• Record excerpts:
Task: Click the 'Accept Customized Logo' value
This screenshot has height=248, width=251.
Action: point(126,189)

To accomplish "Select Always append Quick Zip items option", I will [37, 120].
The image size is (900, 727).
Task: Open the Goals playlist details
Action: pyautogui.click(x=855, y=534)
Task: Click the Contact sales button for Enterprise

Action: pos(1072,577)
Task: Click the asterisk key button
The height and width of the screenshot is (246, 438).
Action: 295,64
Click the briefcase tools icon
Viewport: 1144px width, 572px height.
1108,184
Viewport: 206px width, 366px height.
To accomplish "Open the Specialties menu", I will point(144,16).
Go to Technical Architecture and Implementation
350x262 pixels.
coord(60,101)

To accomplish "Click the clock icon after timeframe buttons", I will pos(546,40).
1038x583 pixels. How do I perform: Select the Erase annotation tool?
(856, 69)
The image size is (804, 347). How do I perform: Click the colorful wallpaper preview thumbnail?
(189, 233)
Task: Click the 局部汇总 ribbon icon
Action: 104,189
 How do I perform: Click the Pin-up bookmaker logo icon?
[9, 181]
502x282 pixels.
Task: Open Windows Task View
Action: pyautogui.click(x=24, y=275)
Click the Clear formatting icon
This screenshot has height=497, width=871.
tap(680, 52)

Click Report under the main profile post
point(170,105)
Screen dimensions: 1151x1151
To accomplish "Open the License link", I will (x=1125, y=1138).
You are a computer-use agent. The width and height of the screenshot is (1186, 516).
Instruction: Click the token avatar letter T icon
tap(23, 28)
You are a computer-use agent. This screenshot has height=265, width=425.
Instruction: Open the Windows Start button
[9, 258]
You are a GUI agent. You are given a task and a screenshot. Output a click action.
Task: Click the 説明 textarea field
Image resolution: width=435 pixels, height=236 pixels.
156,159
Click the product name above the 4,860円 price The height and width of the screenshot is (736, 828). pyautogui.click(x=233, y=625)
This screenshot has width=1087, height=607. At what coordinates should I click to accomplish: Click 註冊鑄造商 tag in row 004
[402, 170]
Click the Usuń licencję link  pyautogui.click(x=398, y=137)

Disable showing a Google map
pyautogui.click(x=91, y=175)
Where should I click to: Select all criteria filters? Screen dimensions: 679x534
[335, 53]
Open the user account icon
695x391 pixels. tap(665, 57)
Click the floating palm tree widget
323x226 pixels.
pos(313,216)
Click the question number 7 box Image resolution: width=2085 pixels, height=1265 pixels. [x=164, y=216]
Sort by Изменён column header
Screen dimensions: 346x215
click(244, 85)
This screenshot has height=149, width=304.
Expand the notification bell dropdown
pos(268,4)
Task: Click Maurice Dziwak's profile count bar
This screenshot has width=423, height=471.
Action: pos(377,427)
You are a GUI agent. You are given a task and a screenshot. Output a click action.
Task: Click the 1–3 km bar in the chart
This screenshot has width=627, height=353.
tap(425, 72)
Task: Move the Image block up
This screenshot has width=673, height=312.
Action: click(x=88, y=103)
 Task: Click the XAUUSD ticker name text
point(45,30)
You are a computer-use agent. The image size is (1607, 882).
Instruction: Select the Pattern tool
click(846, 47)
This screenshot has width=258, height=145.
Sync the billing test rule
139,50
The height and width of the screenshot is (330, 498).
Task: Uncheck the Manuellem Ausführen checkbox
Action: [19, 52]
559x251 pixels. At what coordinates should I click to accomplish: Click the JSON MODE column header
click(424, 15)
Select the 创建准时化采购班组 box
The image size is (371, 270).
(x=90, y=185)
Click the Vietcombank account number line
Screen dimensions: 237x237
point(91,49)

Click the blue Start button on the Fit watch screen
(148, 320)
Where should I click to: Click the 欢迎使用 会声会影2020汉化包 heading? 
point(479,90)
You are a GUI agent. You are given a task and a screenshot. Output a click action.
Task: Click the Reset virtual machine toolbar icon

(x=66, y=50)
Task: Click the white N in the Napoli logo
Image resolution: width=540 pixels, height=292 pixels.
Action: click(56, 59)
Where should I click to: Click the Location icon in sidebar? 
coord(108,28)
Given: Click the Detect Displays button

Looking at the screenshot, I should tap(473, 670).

• What you are asked to do:
Rewrite the data with each "How do I perform" renamed to "How should I complete" and everything else unchanged.

• Result below:
Task: Click the 'Accept Customized Logo' value
This screenshot has height=248, width=251.
Action: point(126,189)

To accomplish "Select Always append Quick Zip items option", I will [37, 120].
The image size is (900, 727).
Task: Open the Goals playlist details
Action: pyautogui.click(x=855, y=534)
Task: Click the Contact sales button for Enterprise

Action: pos(1072,577)
Task: Click the asterisk key button
The height and width of the screenshot is (246, 438).
Action: 295,64
Click the briefcase tools icon
Viewport: 1144px width, 572px height.
1108,184
Viewport: 206px width, 366px height.
To accomplish "Open the Specialties menu", I will point(144,16).
Go to Technical Architecture and Implementation
350x262 pixels.
coord(60,101)

To accomplish "Click the clock icon after timeframe buttons", I will pos(546,40).
1038x583 pixels. How should I complete: Select the Erase annotation tool?
(856, 69)
The image size is (804, 347). How should I complete: Click the colorful wallpaper preview thumbnail?
(189, 233)
Task: Click the 局部汇总 ribbon icon
Action: 104,189
 How should I complete: Click the Pin-up bookmaker logo icon?
[9, 181]
502x282 pixels.
Task: Open Windows Task View
Action: pyautogui.click(x=24, y=275)
Click the Clear formatting icon
This screenshot has height=497, width=871.
tap(680, 52)

Click Report under the main profile post
point(170,105)
Screen dimensions: 1151x1151
To accomplish "Open the License link", I will (x=1125, y=1138).
You are a computer-use agent. The width and height of the screenshot is (1186, 516).
Instruction: Click the token avatar letter T icon
tap(23, 28)
You are a computer-use agent. This screenshot has height=265, width=425.
Instruction: Open the Windows Start button
[9, 258]
You are a GUI agent. You are given a task and a screenshot. Output a click action.
Task: Click the 説明 textarea field
Image resolution: width=435 pixels, height=236 pixels.
156,159
Click the product name above the 4,860円 price The height and width of the screenshot is (736, 828). pyautogui.click(x=233, y=625)
This screenshot has width=1087, height=607. At what coordinates should I click to accomplish: Click 註冊鑄造商 tag in row 004
[402, 170]
Click the Usuń licencję link  pyautogui.click(x=398, y=137)

Disable showing a Google map
pyautogui.click(x=91, y=175)
Where should I click to: Select all criteria filters? Screen dimensions: 679x534
[335, 53]
Open the user account icon
695x391 pixels. tap(665, 57)
Click the floating palm tree widget
323x226 pixels.
pos(313,216)
Click the question number 7 box Image resolution: width=2085 pixels, height=1265 pixels. [x=164, y=216]
Sort by Изменён column header
Screen dimensions: 346x215
click(244, 85)
This screenshot has height=149, width=304.
Expand the notification bell dropdown
pos(268,4)
Task: Click Maurice Dziwak's profile count bar
This screenshot has width=423, height=471.
Action: pos(377,427)
You are a GUI agent. You are given a task and a screenshot. Output a click action.
Task: Click the 1–3 km bar in the chart
This screenshot has width=627, height=353.
tap(425, 72)
Task: Move the Image block up
This screenshot has width=673, height=312.
Action: click(x=88, y=103)
 Task: Click the XAUUSD ticker name text
point(45,30)
You are a computer-use agent. The image size is (1607, 882).
Instruction: Select the Pattern tool
click(846, 47)
This screenshot has width=258, height=145.
Sync the billing test rule
139,50
The height and width of the screenshot is (330, 498).
Task: Uncheck the Manuellem Ausführen checkbox
Action: [19, 52]
559x251 pixels. At what coordinates should I click to accomplish: Click the JSON MODE column header
click(424, 15)
Select the 创建准时化采购班组 box
The image size is (371, 270).
(x=90, y=185)
Click the Vietcombank account number line
Screen dimensions: 237x237
point(91,49)

Click the blue Start button on the Fit watch screen
(148, 320)
Where should I click to: Click the 欢迎使用 会声会影2020汉化包 heading? 
point(479,90)
You are a GUI agent. You are given a task and a screenshot. Output a click action.
Task: Click the Reset virtual machine toolbar icon

(x=66, y=50)
Task: Click the white N in the Napoli logo
Image resolution: width=540 pixels, height=292 pixels.
Action: click(56, 59)
Where should I click to: Click the Location icon in sidebar? 
coord(108,28)
Given: Click the Detect Displays button

Looking at the screenshot, I should tap(473, 670).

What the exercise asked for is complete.